** RECORDS TO PROCESS follows **

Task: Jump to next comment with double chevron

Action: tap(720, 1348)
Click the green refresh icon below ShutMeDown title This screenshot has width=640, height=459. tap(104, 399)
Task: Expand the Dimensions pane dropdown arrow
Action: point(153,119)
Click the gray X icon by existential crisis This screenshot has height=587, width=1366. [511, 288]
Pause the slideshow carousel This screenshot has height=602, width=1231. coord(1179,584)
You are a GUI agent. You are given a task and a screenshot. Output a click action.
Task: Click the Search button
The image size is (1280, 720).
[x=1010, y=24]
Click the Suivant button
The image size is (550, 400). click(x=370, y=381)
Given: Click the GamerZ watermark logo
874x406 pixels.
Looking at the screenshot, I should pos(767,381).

** End of RECORDS TO PROCESS **

WHAT THE TASK REQUIRES |
Print only the lines from the top of the data above down to the line holding "You are a GUI", inclusive.

RESPONSE BELOW |
Task: Jump to next comment with double chevron

Action: tap(720, 1348)
Click the green refresh icon below ShutMeDown title This screenshot has width=640, height=459. tap(104, 399)
Task: Expand the Dimensions pane dropdown arrow
Action: point(153,119)
Click the gray X icon by existential crisis This screenshot has height=587, width=1366. [511, 288]
Pause the slideshow carousel This screenshot has height=602, width=1231. coord(1179,584)
You are a GUI agent. You are given a task and a screenshot. Output a click action.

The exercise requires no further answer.